As the Delta variant sweeps across the country, sickening those who have already been vaccinated against COVID-19 and killing a staggering number of unvaccinated people, one infectious disease expert emphasizes that the only way to quell the virus’ impact is to get vaccinated.
Patients showing signs of COVID-19 from the Delta variant are being left in the hallways of hospitals already overwhelmed with sick people. No beds are left available; patients are even being turned away. Sick individuals are even being transferred out-of-state for life-saving medical care. The fourth wave of the coronavirus pandemic has actually been worse for some states than the first three, experts believe. Read on for 7 things experts predict will happen next—and to ensure your health and the health of others, don’t miss these Sure Signs You May Have Already Had COVID.

In early August, Dr. Anthony Fauci, the chief medical advisor to the president and the director of the National Institute of Allergy and Infectious Diseases, told Katie Couric in an interview that individuals who aren’t vaccinated are in danger. Even if you are vaccinated, you’re still at risk, albeit to a lesser degree.
“The virus that we’re dealing with is a different virus than what we were dealing with several months ago and we just have to deal with the reality of that,” Fauci said.
It’s a more “formidable” virus, too, Fauci emphasized.
“It translates much more efficiently. And even individuals who are vaccinated, even though they are largely protected from serious disease, nonetheless can get infected and even transmit it,” Fauci said.
Gregory Poland, M.D., currently serves as the director of Mayo Clinic’s vaccine research unit. He and his team studies the immunogenetics of vaccine response in adults and children. Poland believes hospitals will continue to become inundated with ill individuals and the Delta variant will spread uncontrolled until more people are vaccinated.
Currently, the World Health Organization believes there are at least 17 strains of COVID-19 circulating around the world, including a new one you may have heard of: Mu. Poland and his team have been gathering data on them and emphasized that it’s important not to focus on the variant, but the “dire need” for vaccination to stop the spread.
“The current vaccines protect against severe disease, death and hospitalization against all the known variants currently circulating,” Poland said.
The SARS-CoV-2 coronavirus that causes COVID-19 continues to mutate and has produced the Delta variant that’s currently circulating. The CDC considers the Delta coronavirus to be a “variant of concern” because it can be more easily transmitted among people. It’s currently considered the most contagious form of the SARS-CoV-2 coronavirus so far.
“The Delta variant is contributing to a faster and broader spread of COVID-19, especially among the unvaccinated,” Poland said.
That includes children.
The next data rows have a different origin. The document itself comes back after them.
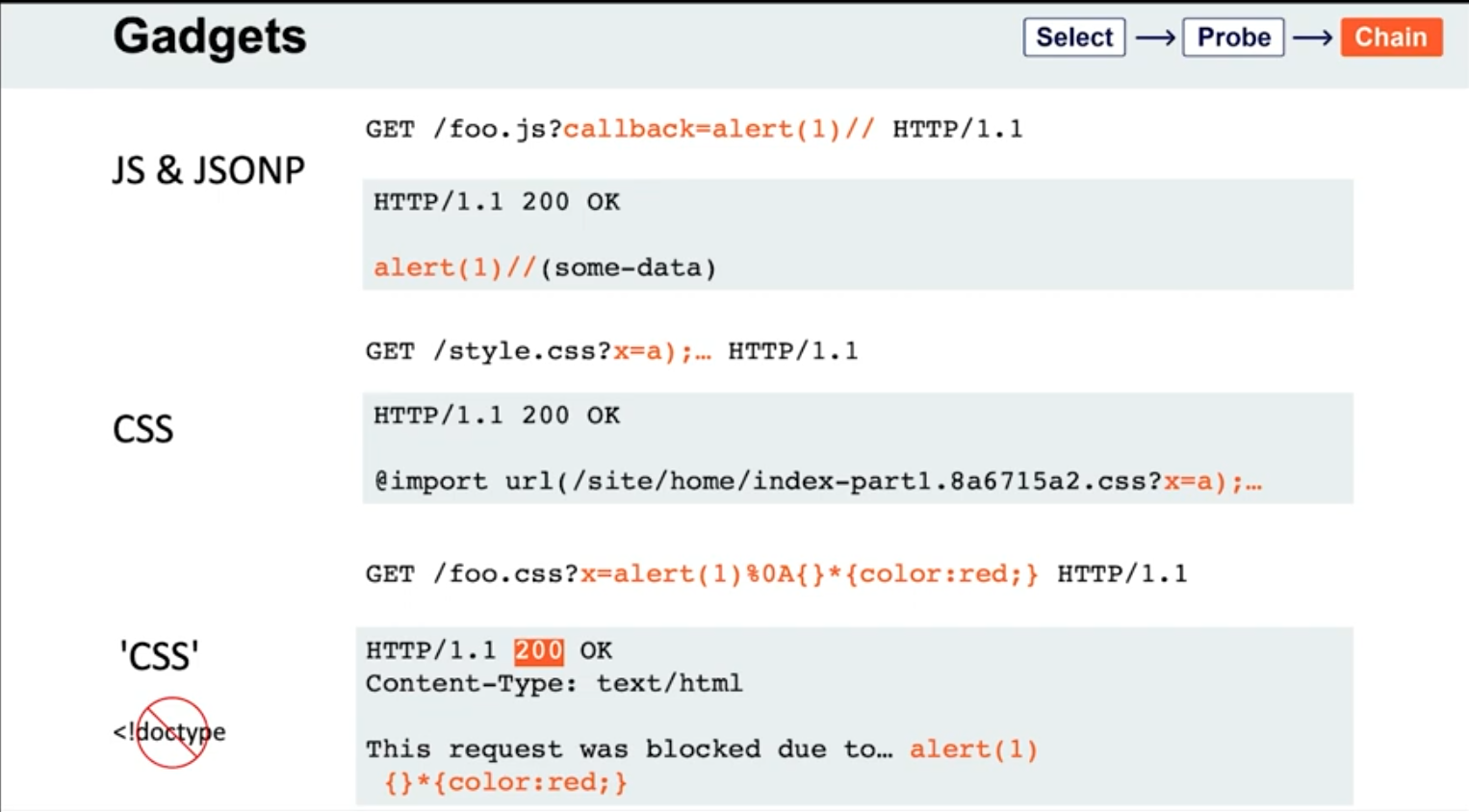Click the Content-Type: text/html header line
Screen dimensions: 1469x812
[x=554, y=684]
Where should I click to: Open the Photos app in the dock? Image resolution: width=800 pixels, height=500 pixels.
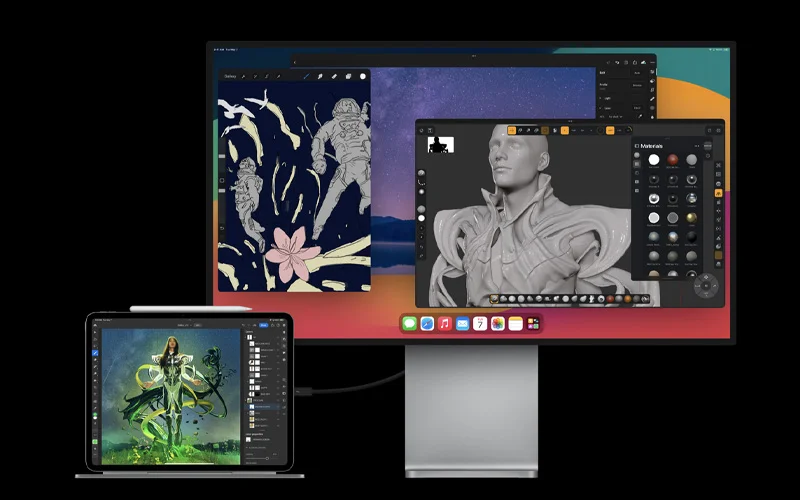click(x=498, y=324)
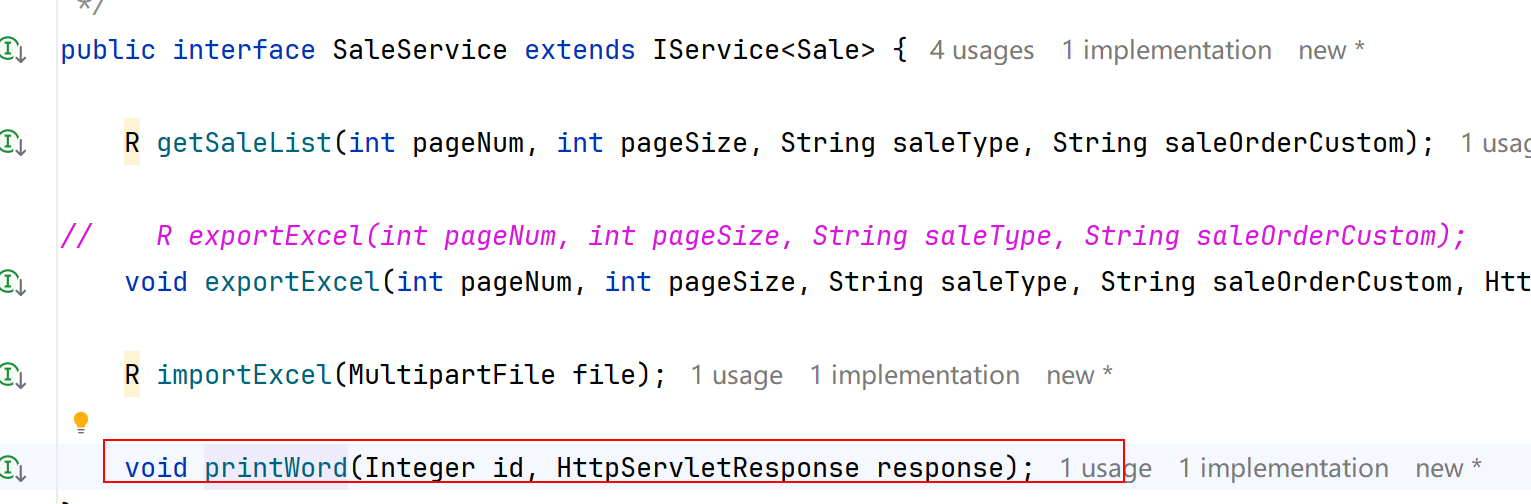Open the yellow light bulb quick-fix
Image resolution: width=1531 pixels, height=504 pixels.
coord(81,422)
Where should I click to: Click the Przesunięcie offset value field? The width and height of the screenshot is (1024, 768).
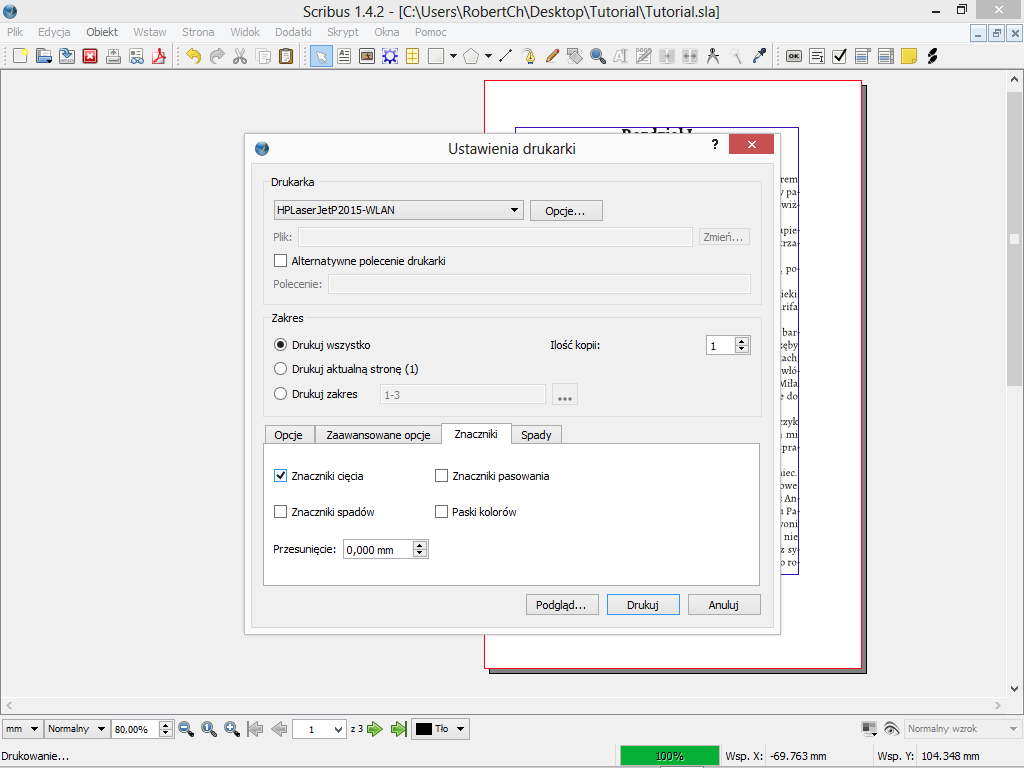tap(377, 549)
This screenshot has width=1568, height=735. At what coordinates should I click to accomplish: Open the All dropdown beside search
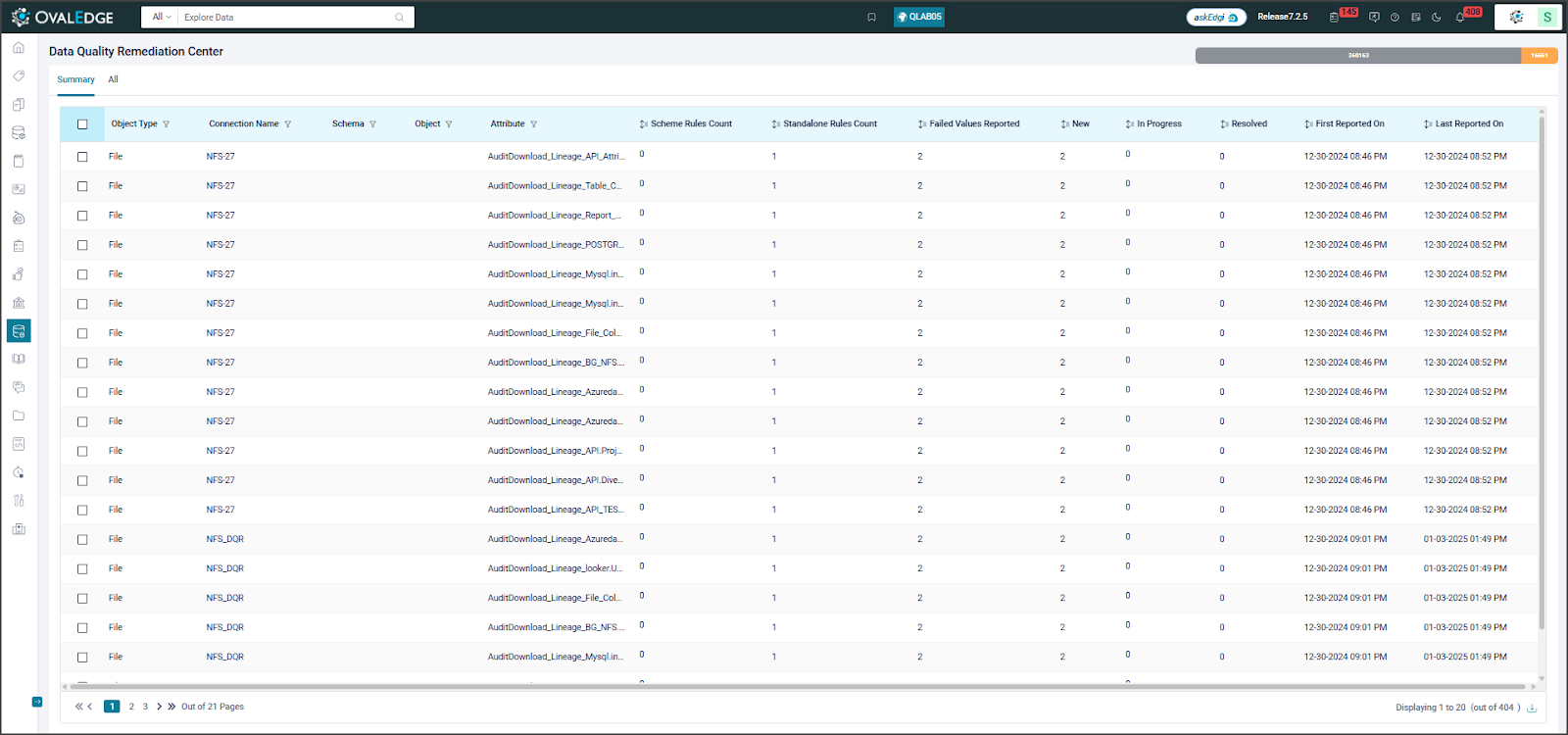click(161, 17)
Marc Lipsitch, infectious disease epidemiologist at the Harvard T.H. Chan School of Public Health, shared during a virtual briefing that COVID-19 cases are expected to rise as schools open their doors for the fall semester.
“There’s every reason to believe that (the Delta variant) is more contagious to children and from children than the older variants, and that means that at a societal level, we’re seeing higher numbers of cases in all age groups, including in children,” Lipstitch said.
Still, children are less likely to experience a severe case of COVID-19 compared to adults, he said.
“It’s clearly possible for a vaccinated adult infected with Delta to infect a child, whether it happens with high frequency is going to be an important research question for the coming weeks,” Lipstitch said.
There are three vaccines available to adults: Pfizer, Moderna and the Johnson & Johnson vaccine. Kids ages 12 to 18 can get only the Pfizer vaccine. Stuart Ray, M.D. and Robert Bollinger, M.D., with Johns Hopkins Medicine explained that all three of these FDA-authorized vaccines can protect individuals from the Delta variant. A second dose of the Pfizer and Moderna vaccines are needed for full inoculation.
While the vaccines are considered “very effective” to ward off the most severe complications of COVID-19, some vaccinated people can contract the Delta variant. But their risk of hospitalization and death are drastically reduced, Ray and Bollinger noted.
Individuals with compromised immune systems also should speak with their doctors about obtaining a booster shot, which is a third COVID-19 vaccine dose, for the Pfizer and Moderna vaccines. Melanie Swift, MD, with the Mayo Clinic explained that the response immunocompromised individuals have to the first two doses of their COVID-19 vaccine actually wear off over time and a booster is needed while variants still are circulating. The White House announced that boosted will be available September 20th, but the details have been fuzzy, and boosters have yet to have FDA or CDC approval.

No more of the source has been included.